Section 5. Conditions of the Obligations of the Placement Agent. The obligations of the Placement Agent hereunder shall be subject to the accuracy of the representations and warranties on the part of the Company set forth in Section 2 hereof, in each case as of the date hereof and as of each Closing Date as though then made, to the timely performance by each of the Company of its covenants and other obligations hereunder on and as of such dates, and to each of the following additional conditions:

(a) Corporate Proceedings. All corporate proceedings and other legal matters in connection with this Agreement, the Transaction Documents, and the sale and delivery of the Securities, shall have been completed or resolved in a manner reasonably satisfactory to the Placement Agent’s counsel, and such counsel shall have been furnished with such papers and information as it may reasonably have requested to enable such counsel to pass upon the matters referred to in this Section 5.

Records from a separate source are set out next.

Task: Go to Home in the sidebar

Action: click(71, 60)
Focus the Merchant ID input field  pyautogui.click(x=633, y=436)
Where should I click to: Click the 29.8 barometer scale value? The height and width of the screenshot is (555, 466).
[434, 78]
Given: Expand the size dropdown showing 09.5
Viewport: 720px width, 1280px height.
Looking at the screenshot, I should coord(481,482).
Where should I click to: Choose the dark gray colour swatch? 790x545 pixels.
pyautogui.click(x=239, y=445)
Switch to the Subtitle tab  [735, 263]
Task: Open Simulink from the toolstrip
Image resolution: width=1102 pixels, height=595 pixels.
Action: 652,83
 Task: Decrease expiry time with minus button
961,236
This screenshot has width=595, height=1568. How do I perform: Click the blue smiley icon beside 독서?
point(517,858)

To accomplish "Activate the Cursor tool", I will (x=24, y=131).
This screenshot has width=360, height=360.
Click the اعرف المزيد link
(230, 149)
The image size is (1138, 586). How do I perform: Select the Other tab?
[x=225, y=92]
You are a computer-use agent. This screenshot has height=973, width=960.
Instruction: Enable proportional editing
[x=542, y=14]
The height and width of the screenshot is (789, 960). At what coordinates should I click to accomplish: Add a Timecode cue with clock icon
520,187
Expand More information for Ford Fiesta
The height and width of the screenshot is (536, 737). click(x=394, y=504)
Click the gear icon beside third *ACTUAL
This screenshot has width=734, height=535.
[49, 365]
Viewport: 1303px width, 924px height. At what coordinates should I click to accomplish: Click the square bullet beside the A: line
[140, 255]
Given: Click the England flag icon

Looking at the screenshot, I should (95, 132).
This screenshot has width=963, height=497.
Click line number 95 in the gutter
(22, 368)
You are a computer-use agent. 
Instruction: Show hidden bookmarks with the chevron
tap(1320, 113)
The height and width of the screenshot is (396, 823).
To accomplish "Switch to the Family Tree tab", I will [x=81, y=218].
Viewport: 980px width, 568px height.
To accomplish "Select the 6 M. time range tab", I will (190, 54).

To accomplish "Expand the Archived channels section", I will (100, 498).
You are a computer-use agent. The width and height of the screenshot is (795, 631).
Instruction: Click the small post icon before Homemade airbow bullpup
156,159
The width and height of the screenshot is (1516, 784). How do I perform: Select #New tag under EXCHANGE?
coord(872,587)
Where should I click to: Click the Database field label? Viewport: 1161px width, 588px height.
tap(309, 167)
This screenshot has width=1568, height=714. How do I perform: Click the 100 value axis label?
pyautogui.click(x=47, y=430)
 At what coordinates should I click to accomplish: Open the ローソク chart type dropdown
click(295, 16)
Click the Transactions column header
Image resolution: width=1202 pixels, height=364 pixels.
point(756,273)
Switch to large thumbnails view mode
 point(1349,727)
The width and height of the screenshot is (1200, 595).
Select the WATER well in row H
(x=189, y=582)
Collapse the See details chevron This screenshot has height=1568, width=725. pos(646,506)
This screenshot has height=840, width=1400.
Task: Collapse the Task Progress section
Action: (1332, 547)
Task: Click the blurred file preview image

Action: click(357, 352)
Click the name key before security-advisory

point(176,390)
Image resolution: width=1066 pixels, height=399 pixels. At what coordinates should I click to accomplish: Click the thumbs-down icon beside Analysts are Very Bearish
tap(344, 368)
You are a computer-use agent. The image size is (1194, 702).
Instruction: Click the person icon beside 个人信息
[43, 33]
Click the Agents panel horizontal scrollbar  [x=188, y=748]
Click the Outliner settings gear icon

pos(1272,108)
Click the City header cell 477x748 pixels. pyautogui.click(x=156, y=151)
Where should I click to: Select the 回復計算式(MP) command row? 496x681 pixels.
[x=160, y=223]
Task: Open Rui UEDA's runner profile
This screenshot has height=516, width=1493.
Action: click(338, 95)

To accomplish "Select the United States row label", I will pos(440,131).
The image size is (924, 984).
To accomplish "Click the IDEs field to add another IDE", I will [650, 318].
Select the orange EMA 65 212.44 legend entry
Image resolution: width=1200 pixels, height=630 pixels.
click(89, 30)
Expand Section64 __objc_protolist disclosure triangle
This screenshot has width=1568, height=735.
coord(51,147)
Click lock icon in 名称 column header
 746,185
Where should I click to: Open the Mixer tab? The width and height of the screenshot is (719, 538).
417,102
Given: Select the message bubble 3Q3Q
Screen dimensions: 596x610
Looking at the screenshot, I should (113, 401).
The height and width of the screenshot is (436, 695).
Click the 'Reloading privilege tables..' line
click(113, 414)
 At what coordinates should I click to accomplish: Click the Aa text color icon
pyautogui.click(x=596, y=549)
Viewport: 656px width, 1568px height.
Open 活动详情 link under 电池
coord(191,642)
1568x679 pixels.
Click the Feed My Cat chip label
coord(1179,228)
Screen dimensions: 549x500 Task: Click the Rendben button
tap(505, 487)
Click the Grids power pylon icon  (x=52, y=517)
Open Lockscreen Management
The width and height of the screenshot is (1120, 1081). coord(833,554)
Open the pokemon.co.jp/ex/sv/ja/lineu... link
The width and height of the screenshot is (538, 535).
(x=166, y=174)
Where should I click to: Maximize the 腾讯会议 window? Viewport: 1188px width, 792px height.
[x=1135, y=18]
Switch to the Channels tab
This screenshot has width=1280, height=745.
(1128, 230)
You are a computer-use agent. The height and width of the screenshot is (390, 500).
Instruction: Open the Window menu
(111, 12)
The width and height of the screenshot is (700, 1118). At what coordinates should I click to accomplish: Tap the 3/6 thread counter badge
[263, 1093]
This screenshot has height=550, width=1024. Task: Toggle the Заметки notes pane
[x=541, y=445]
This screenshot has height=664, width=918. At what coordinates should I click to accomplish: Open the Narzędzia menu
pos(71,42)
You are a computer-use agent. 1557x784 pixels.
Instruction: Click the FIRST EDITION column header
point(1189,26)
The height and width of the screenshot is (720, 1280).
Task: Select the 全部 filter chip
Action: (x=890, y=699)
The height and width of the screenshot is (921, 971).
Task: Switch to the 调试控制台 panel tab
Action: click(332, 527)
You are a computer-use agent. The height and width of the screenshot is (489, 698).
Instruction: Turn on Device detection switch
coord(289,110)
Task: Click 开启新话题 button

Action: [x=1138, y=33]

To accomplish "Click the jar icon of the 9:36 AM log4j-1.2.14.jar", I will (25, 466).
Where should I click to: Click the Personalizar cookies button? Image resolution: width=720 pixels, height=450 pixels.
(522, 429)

(b) No Material Adverse Effect. Subsequent to the execution and delivery of this Agreement and prior to each Closing Date, in the Placement Agent’s sole judgment after consultation with the Company, there shall not have occurred any Material Adverse Effect or development involving a prospective material adverse change in the condition or the business activities, financial or otherwise, of the Company from the latest dates as of which such condition is set forth in the SEC Reports.

(c) Officers’ Certificate. The Placement Agent shall have received on each Closing Date a certificate of the Company, dated as of such Closing Date, signed by the Chief Executive Officer and Chief Financial Officer of the Company in form and substance reasonably satisfactory to the Placement Agent.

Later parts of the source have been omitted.